East Palestine, Springfield derailments: How are train crashes investigated?

The NTSB releases preliminary reports, but the full reports - including how to make sure this doesn’t happen again - can take up to a year.

One month after a Norfolk Southern train derailed in East Palestine, and after a train derailment Saturday in Springfield, state and federal authorities are investigating how and why the two trains derailed within weeks of each other.

In the Springfield derailment, 28 cars of a 212-car Norfolk Southern train overturned near the Clark County Fairgrounds. None of the cars contained hazardous materials, according to the Clark County Combined Health District.

Investigators from the National Transportation Safety Board, the agency in charge of overseeing investigations of transportation accidents, arrived on the scene Monday. Norfolk Southern is “cooperating with the NTSB,” as well as “local, state, federal resources,” the company said Monday.

Investigators have access to a wide variety of information, from electronic monitoring information to simply looking at how the cars fall when they derail, said Michael Gorman, University of Dayton professor of Business Analytics and Operations Management.

“Just like a blood spatter report at a crime scene, to get a sense for what happened,” he said. “It’s forensic work that you need to be on site for, with lots of experience.”

A full National Transportation Safety Board investigation takes about a year, but preliminary reports are typically available in 2-3 weeks, according to the agency. With minor crashes, the cause can typically be determined within that 2-3 week time period, Gorman said.

However, at the same time, state and local authorities are also typically conducting their own investigations, said Fred Millar, an Alexandria, Virginia-based independent transportation consultant.

“They look at the speed of the trains, they look at the staffing on the train,” he said. “They will look at all these different factors of workforce behavior and the metallurgy, whether there’s any evidence that there was a failure in the hot boxes.”

Hot boxes are wheel bearings on trains that can sometimes overheat and cause a derailment, Millar said.

“Sometimes they say it’s a very simple thing like a broken track, or a washed out track,” he said. “Sometimes it’s much more difficult to determine.”

Two passers-by caught video of the moment the train derailed in Springfield from different angles, one on a dash-cam, and the other on a phone video.
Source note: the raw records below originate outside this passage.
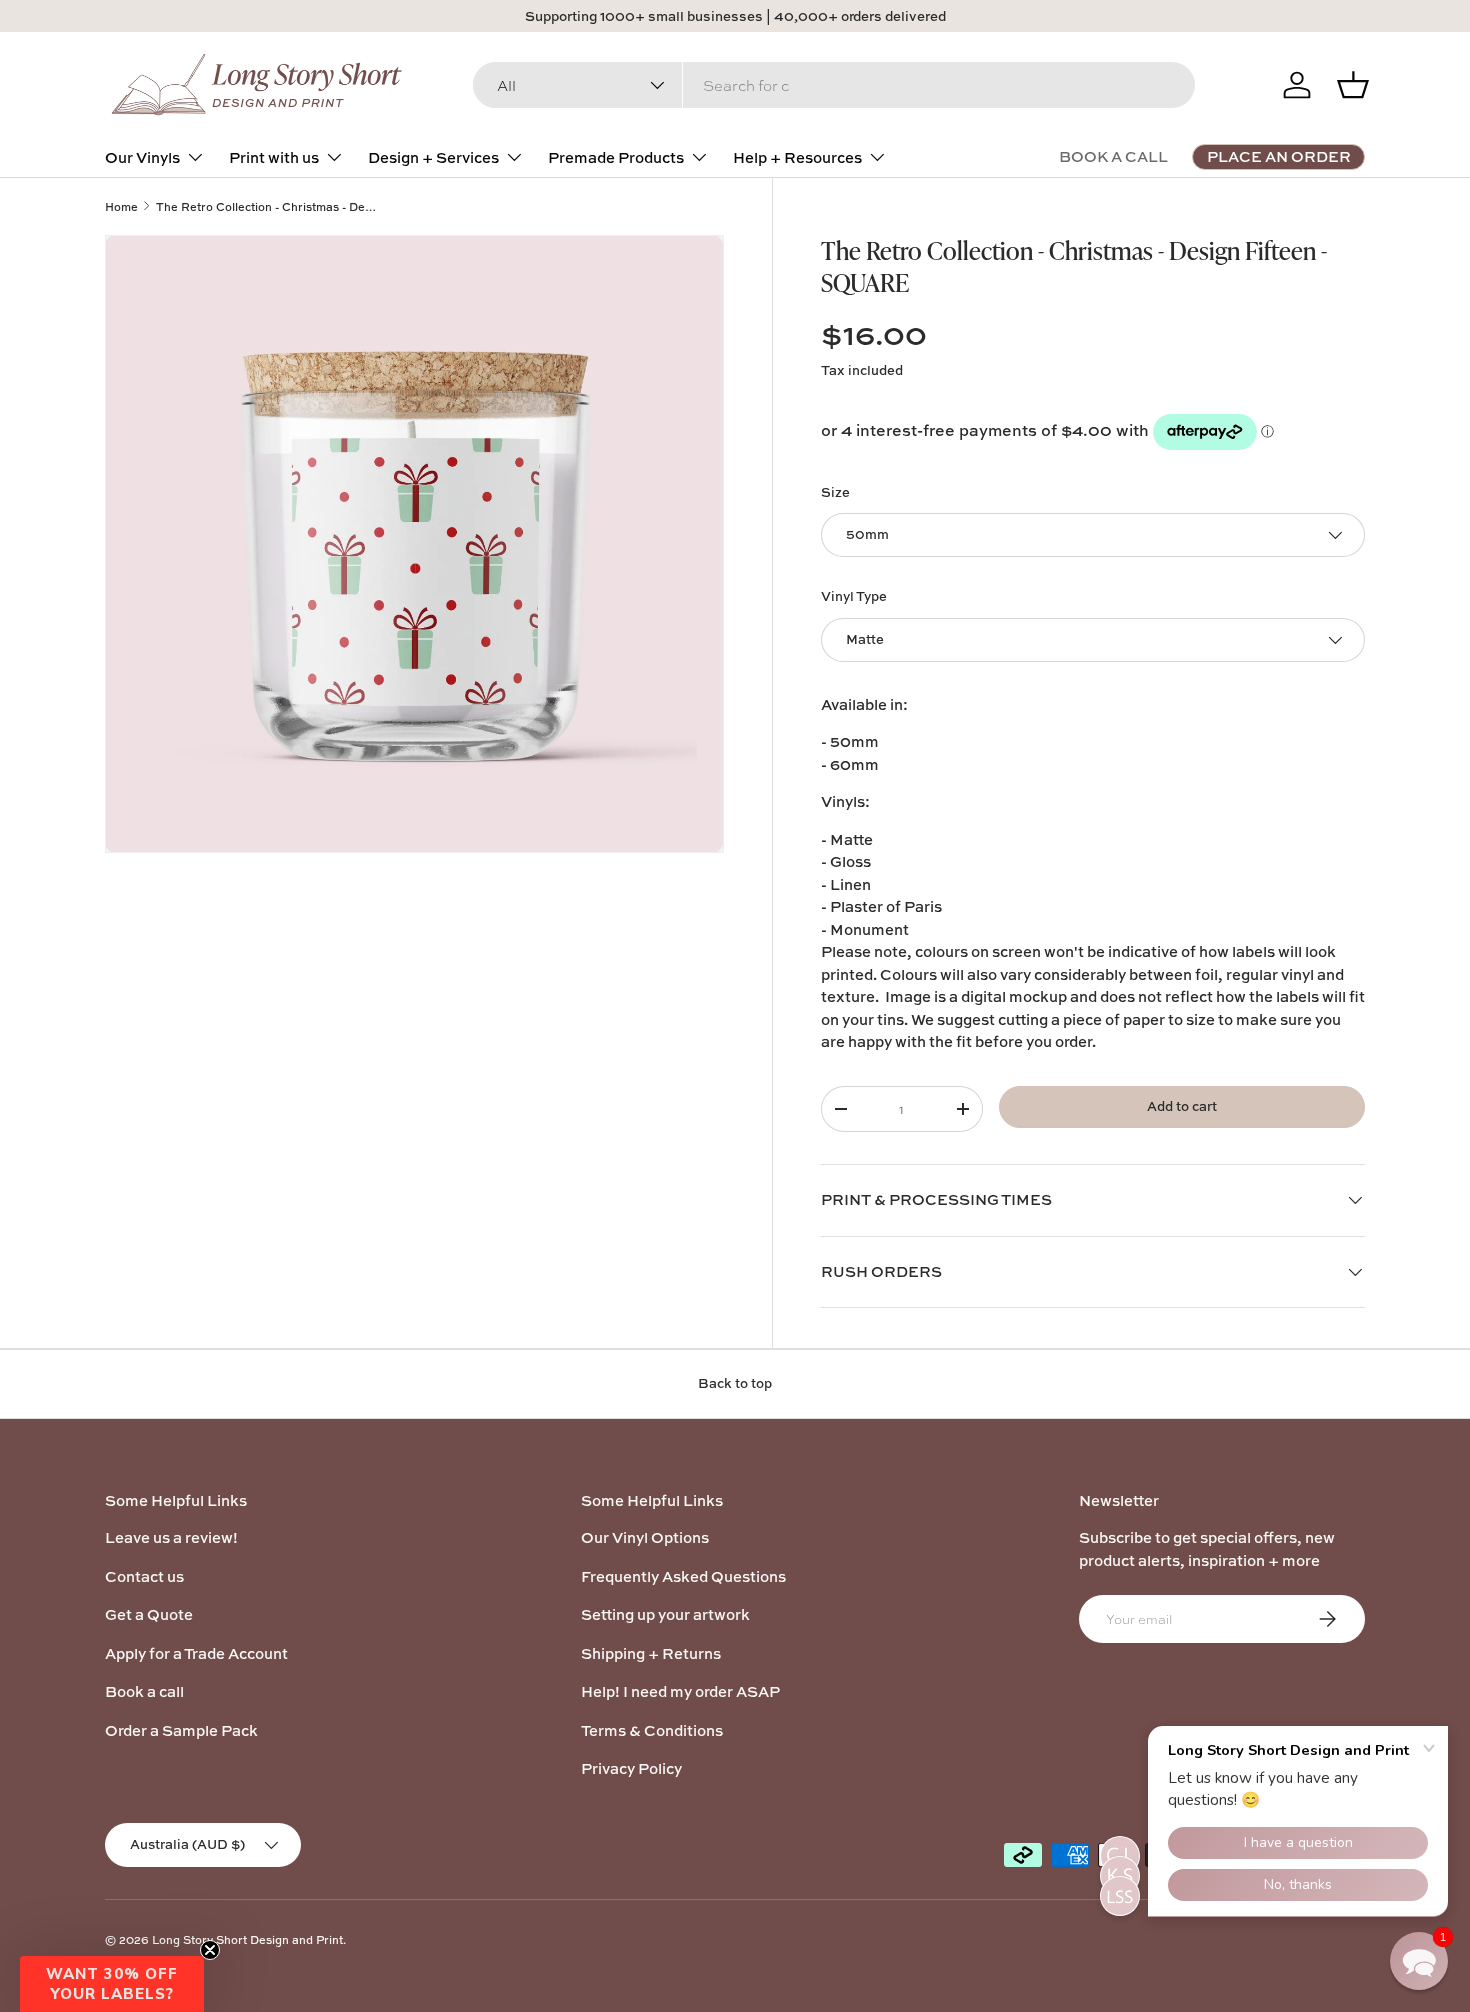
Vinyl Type (854, 596)
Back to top (735, 1383)
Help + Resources (797, 157)
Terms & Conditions (652, 1730)
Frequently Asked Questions (683, 1576)
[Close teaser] (210, 1950)
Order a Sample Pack (181, 1730)
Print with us (274, 157)
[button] (112, 1984)
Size (835, 492)
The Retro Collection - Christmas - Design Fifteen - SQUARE (268, 206)
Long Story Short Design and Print (247, 1939)
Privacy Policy (631, 1768)
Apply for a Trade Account (196, 1653)
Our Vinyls (142, 157)
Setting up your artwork (665, 1614)
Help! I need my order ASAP (680, 1691)
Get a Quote (149, 1614)
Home (121, 206)
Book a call (144, 1691)
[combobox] (834, 85)
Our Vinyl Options (645, 1537)
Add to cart (1182, 1106)
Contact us (144, 1576)
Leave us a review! (171, 1537)
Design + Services (433, 157)
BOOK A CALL (1113, 156)
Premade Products (616, 157)
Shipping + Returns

Each were from opposite sides of the track as the train came off the tracks.

Just prior to the derailment, one of the cars appears to wobble on the tracks, before popping off and bringing attached cars with it, Gorman observed from the dash-cam video. While the footage is incredibly useful to investigators, it alone is not enough to determine the true cause of the crash, he said.

It’s also possible the true cause of the crash happened miles before the moment the train lurched off the rails, Millar said.

“These trains are enormously heavy, and they can go quite a ways limping with one set of wheels not working,” he said.